» **What needs to be done**: Go through the data from its first line and retype each line, stopping once the line containing "Task: Click email icon beside 750 emails" has been retyped.

########################################

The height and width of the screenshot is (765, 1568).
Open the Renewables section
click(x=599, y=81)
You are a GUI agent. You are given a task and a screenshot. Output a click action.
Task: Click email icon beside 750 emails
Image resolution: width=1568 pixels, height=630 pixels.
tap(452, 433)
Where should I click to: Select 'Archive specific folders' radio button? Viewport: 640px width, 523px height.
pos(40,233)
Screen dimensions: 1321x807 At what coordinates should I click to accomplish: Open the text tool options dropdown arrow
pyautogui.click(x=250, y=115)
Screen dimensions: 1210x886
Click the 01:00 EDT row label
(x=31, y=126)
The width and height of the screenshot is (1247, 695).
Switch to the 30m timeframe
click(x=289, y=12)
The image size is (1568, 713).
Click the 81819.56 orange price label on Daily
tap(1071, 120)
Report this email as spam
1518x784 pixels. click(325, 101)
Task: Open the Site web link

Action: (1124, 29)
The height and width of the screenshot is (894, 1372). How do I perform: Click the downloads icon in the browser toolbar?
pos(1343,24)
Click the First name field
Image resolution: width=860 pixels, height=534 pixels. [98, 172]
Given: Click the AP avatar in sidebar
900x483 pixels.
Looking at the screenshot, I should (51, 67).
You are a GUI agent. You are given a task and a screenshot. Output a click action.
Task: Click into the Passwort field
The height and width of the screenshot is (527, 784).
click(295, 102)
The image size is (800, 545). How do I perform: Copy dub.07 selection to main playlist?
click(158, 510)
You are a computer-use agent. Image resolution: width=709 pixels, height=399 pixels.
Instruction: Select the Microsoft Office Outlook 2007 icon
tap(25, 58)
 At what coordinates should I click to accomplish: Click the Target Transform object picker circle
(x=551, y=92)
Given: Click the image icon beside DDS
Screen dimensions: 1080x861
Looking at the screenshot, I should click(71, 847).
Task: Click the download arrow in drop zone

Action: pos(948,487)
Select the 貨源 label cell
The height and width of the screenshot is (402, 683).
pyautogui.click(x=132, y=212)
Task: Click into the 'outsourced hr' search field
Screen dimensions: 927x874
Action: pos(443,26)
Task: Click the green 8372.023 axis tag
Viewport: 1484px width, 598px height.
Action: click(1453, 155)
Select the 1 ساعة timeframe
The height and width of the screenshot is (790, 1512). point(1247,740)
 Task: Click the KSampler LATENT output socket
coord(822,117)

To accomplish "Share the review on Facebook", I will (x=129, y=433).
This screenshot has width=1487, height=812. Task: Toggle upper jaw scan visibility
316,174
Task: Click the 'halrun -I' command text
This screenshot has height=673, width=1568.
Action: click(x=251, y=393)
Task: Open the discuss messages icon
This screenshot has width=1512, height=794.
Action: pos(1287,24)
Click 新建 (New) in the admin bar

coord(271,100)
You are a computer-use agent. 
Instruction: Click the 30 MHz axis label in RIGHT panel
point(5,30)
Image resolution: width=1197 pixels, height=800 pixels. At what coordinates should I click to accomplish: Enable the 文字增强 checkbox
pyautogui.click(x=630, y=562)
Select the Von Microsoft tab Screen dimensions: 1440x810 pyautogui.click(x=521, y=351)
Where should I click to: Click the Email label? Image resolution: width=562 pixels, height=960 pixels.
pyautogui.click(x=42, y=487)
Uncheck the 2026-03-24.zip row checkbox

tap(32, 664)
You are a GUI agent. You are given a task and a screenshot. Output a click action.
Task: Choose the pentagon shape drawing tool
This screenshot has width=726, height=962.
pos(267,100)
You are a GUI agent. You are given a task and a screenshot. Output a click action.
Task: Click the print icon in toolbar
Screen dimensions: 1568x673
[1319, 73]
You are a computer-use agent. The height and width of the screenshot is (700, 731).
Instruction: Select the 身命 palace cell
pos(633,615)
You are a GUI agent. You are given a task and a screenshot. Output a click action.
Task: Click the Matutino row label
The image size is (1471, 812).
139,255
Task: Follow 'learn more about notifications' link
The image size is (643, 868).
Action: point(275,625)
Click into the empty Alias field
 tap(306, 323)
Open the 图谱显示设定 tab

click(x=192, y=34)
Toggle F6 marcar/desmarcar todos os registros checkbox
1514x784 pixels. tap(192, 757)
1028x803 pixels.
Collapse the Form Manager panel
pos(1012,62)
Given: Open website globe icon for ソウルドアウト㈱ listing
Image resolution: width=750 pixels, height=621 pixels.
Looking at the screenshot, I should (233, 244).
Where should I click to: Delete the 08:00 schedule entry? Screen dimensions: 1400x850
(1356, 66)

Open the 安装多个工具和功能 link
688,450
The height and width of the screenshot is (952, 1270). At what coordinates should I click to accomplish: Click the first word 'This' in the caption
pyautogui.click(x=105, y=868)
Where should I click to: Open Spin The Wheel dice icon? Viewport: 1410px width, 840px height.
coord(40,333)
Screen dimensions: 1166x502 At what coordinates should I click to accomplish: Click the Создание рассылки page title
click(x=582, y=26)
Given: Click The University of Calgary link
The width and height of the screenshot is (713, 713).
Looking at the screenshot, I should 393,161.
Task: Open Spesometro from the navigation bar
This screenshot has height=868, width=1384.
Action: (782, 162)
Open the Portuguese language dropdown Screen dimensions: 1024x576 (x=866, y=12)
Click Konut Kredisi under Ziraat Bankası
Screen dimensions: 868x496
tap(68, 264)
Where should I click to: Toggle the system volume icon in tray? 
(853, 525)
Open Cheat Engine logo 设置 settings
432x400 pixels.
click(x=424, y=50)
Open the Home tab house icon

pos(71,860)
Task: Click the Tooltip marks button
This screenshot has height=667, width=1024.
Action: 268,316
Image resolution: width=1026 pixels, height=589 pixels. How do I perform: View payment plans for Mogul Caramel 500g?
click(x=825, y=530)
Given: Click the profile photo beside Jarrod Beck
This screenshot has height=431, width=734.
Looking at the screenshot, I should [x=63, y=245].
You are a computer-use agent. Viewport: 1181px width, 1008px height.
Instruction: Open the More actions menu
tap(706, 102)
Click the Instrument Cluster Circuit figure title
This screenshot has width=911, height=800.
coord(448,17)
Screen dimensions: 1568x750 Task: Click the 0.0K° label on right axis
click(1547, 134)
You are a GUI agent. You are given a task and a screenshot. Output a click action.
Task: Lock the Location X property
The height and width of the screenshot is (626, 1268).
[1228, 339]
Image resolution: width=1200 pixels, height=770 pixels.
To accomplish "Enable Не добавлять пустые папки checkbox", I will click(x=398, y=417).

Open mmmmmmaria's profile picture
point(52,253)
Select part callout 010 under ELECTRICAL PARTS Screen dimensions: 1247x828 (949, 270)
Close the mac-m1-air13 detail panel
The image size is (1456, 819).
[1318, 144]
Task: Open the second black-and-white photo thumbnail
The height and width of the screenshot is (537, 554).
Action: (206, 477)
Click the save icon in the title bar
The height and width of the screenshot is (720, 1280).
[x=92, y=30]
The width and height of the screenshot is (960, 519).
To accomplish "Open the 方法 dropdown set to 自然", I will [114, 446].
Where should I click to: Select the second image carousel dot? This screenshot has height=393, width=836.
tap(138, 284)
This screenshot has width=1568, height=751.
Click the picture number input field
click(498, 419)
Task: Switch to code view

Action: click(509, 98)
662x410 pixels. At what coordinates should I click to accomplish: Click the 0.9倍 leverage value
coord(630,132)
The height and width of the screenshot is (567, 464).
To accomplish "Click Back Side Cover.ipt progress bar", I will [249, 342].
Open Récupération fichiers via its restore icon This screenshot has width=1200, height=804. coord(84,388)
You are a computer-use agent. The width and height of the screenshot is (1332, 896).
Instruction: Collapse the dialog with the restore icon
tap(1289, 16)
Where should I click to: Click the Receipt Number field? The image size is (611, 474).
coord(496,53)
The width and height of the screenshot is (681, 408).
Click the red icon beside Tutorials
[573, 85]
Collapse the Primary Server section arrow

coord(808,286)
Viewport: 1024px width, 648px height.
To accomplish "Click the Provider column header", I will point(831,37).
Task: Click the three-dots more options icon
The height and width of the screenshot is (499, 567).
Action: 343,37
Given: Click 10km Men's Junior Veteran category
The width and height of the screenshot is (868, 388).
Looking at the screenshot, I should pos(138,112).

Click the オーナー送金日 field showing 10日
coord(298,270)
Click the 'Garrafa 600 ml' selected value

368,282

########################################

» **Exercise answer**:
The height and width of the screenshot is (765, 1568).
Open the Renewables section
click(x=599, y=81)
You are a GUI agent. You are given a task and a screenshot. Output a click action.
Task: Click email icon beside 750 emails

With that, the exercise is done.